Monday, March 28, 2011

The Second Shutdown 40: #48?Marvin Austin, DT, North Carolina

With the 2010 NFL season in the books (and a lockout battle now in the courts) it's time to turn our eyes to the NFL draft, and the pre-draft evaluation process. We've already done scouting reports of the top 40 players on our board, and you can read all the details on the first Shutdown 40 here. For the second Shutdown 40, players 41-80, we have the advantage of combine performances and that much more evaluation material.

Over the next few weeks, we'll also be adding Pro Day data when relevant. But we're always going mostly on game tape; the proper evaluation formula seems to be about 80 percent tape, 20 percent Senior Bowl/combine/Pro Day. If you see what you expect in drills, you go back to the tape to confirm. If what you see in drills surprises you in a positive or negative sense, you go back to the tape to catch where the anomalies may be.

We continue the second Shutdown 40 with North Carolina defensive tackle Marvin Austin. Suspended for the entire 2010 season and eventually kicked off the North Carolina team in the school's agent scandal, Austin must now hope that people see enough in his 2009 tape and an impressive combine performance to overlook the controversy.

"It was a tough situation," Austin told the media at the combine. "A lot of guys missed a lot of time playing football so it hurt a lot, having to sit the whole season out. It was just something that made you sit back and think about the opportunity and makes you realize that you have to take every day as if it may be your last, because it possibly could be. Going through that has made me and my teammates grow and I think we'll be better professionals because of it."

In 38 games for the Tar Heels, Austin put up 106 tackles (59 solo), nine sacks (eight solo), 13.5 tackles for loss, 13 quarterback hurries, four passes defensed, and one forced fumble. At the combine, Austin really impressed after the long layoff by running a 4.84 40-yard dash (tied with Auburn's Nick Fairley for the fastest time among all defensive tackles), and his 1.64-second ten-yard split was the fastest of any tackle. He also did 38 reps of 225 pounds on the bench press, and places very well in the shuttle and 3-cone drills. Clearly, Austin was out to prove that the year off didn't affect his conditioning, and he passed that test with flying colors. But what kind of player will the NFL be getting in Marvin Austin?

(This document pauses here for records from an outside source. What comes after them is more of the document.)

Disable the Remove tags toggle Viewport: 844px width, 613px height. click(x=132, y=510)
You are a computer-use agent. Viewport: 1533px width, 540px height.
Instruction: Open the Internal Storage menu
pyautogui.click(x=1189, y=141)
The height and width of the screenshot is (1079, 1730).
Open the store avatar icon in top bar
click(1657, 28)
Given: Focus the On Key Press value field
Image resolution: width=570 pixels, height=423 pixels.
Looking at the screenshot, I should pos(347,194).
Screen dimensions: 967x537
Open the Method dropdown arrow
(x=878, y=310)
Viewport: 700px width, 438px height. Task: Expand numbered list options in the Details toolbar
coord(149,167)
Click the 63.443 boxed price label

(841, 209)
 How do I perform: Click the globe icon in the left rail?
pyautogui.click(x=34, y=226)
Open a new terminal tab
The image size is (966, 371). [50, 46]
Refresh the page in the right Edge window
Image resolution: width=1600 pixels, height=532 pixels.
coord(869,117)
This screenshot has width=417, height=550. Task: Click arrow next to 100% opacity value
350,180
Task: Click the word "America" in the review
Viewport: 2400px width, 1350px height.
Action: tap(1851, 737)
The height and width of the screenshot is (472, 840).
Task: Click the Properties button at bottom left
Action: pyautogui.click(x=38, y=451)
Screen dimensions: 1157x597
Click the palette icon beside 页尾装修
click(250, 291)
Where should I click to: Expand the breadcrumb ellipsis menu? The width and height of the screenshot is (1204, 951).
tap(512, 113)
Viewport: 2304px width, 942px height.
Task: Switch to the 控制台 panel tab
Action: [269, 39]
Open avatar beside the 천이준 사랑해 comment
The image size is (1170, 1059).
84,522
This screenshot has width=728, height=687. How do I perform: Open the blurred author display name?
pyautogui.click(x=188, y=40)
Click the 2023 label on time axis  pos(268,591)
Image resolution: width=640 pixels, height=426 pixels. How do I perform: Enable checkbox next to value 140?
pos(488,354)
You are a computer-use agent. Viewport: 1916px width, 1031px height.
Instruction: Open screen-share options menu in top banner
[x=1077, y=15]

Pros: Austin bounds off the snap pretty quickly for a guy his size (6-foot-2, 309 pounds) and immediately looks to slip off single blocks or split double-teams. Uses a good rip move to help win the leverage battle and is practiced enough with his hand moves to wrestle a blocker to the ground without getting busted for holding. Has an interestingly effective spin move out of the one-tech spot; Austin seems to always be looking to disrupt.

Very effective in college when looping outside and around ? this could still be effective against NFL right tackles, though I wonder if he's quick enough to get up to speed to blast through quality left tackles at the next level. Austin's gap discipline could be better, though it's partially the result of a scheme that had him angling to find any open gap right off the snap.

Cons: Austin is not a precise form tackler; it seems at times that he's almost surprised by the speed with which he gets to the ballcarrier, and he has to pause to get his technique together. You see him bumping into opposing players (and his own teammates) trying to make tackles at times ? he doesn't really have an eagle eye when it comes to that. Sometimes, that disruptive tendency (which is a positive) will have him lurching out of plays and easily blocked out, especially on run plays when the back switched direction.

Slightly less effective as a three-tech shading or in a 40 front ? while he loves to split gaps, he's not as quick in those short areas as your typical NFL three-tech would be. Lateral speed is average at best.

Conclusion: Should Marvin Austin have lost an entire season for taking a few agent-subsidized trips when the UNC football program made millions of dollars in revenue on the backs of Austin and his teammates for years? That's a debate for another time, but I'll put it in this context. Based on my own beliefs, I wouldn't specifically ding a player for "character issues" if his main violation was to skirt the rules and pick up a few extra perks in a system that seems impossibly unfair.

As to the football stuff … there's absolutely no question that Austin could have used that extra year. He is a phenomenally gifted athlete who plays all over the place (and not in a good way). He's not always assignment-correct, he plays too high at times and loses the power he has at the line, his love for the splash play can have him out of position, and his tackling technique leaves a lot to be desired. But those are coaching points that could be negated (if not eradicated) over time, and I was very impressed with Austin's honesty at the combine podium, and the show he put on during his workouts. This is going to be someone's risky pick, but Austin could pay off to an extreme degree with the right kind of coaching and environment.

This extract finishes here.